Governance & Policies
Terms of Reference for Employees’ Share Scheme Committee
Introduction




The Board shall establish a Committee of the Board to be known as the Employees’ Share Scheme Committee.
The role of the Committee is to assist the Board in discharging its overall responsibilities relating to the ESS of the Group and exercise its authority in relation to the matters set out in this Terms of Reference.
The establishment of the Scheme among others serves to align the interests of the Eligible Person with the corporate goals of the Group and to achieve the following positive outcome:
(a) To further motivate the Eligible Person towards better performance through higher productivity and loyalty;
(b) To recognise the contributions and/or services of the Eligible Person who are considered vital to the operations and continued growth of the Group, especially in view of the challenging market conditions faced by oil and gas companies and service providers;
(c) To stimulate a greater sense of belonging and dedication by providing the Eligible Person with an opportunity to further increase their participation in the equity of the Company via the ESS; and
(d) To reward the Eligible Person by allowing them to participate in the Company’s profitability and eventually realise capital gains arising from any appreciation in the value of its Shares.
2.1 The Committee members shall be appointed by the Board from amongst the Directors of the Company and shall comprise exclusively of Non-Executive Directors, a majority of whom are independent. The Committee shall consist of at least three (3) members.
2.2 Where the members of the Committee is reduced below three (3) for any reason whatsoever, the Board, as soon as practicable thereafter, appoint such additional number of members as may be required to make up the minimum of three (3).
2.3 The Board, may from time to time revoke and/or rescind the appointment of any person to the Committee, and/or appoint additional or replacement members to the Committee, as it deems fit, and/or amend any terms of reference applicable to the Committee.
6.1 The proceedings and meetings of the Committee shall be governed by the provisions contained in the Memorandum & Articles of Association of the Company for regulating the meetings and proceedings of the Directors unless otherwise provided in this Terms of Reference.
6.2 The Committee shall meet at such times as the Chairman of the Committee deemed necessary.
6.3 The Committee members may attend meetings in person or by electronic means.
6.4 Only members of the Committee have the right to attend the Committee meetings. However, any person may be invited to attend for all or any part of the Committee meeting, as and when the Chairman considers is appropriate and necessary.
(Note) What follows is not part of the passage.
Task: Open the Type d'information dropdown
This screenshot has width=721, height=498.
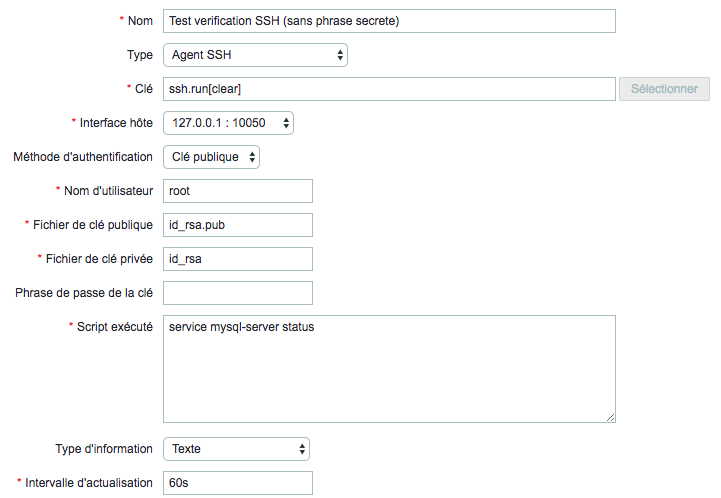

6.5 The Secretary is responsible for coordination of administrative details including calling for the meetings at the request of the Chairman, voting and keeping of minutes.
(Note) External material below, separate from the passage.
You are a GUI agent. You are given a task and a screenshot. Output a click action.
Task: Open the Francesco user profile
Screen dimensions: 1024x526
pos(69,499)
6.6 The notice of meeting, agenda, minutes and meeting papers shall be forwarded to each member of the Committee and any persons that may be required to attend via electronic mail, facsimile, hand delivery or courier service. At least seven (7) calendar days’ notice of meeting shall be given to members of the Committee present in Malaysia.
6.7 Agenda, minutes and meeting papers will be made available to any Director upon request to the Secretary, providing no conflict of interest exists.
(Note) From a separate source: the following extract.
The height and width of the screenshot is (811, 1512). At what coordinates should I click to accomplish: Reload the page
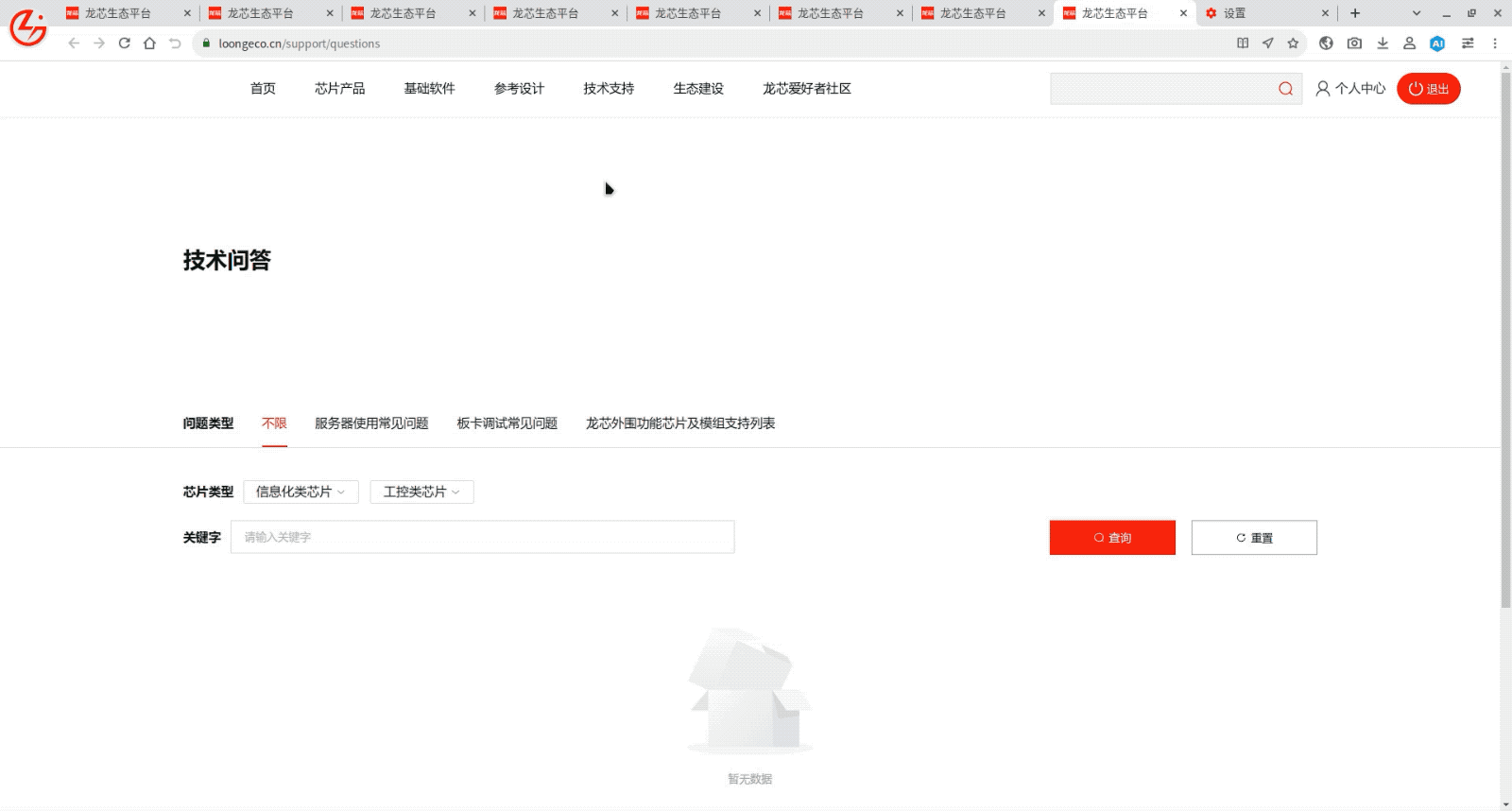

6.8 The decision of the Committee shall be by a majority of votes from the members present at the meeting. In case of an equality of votes, the Chairman of the meeting shall have a second or casting vote.
6.9 The Committee, through its Chairman, shall report all findings and recommendations to the Board at the next regular meeting of the Board following the Committee meeting.
6.10 Decision making can be carried through a resolution in writing signed by a majority of the members of the Committee.
To administer the Scheme in accordance with the By-Laws and in such manner as the Committee shall in its discretion deem fit with such powers and duties as are conferred upon it by the Board including:
(a) To construe and interpret the Scheme and ESGP Grants or ESOS Options granted under it, define the terms therein and to recommend to the Board to establish, amend and revoke rules and regulations relating to the Scheme and its administration subject always to the compliance of the requirements, regulations, guidelines and directives issued by the relevant authorities governing the Scheme. The Committee, in the exercise of this power may correct any defect, omission, or reconcile any inconsistency in the Scheme or in any agreement providing for an ESGP Grant or an ESOS Option in a manner and to the extent it shall deem necessary to implement, expedite and make the Scheme fully effective; and
(b) To determine all questions of policy and expediency that may arise in the administration of the Scheme and generally exercise such powers and perform such acts deemed necessary or expedient to promote the best interests of the Company.
The Committee is empowered by the Board to implement and administer and further have the powers and authorities in accordance with the By-Laws to manage the ESS.
The Committee may appoint the Head of Human Capital of the Company to administer the Scheme for on behalf of the Committee, as it may in its discretion deem fit, necessary and/or expedient for the implementation of the Scheme.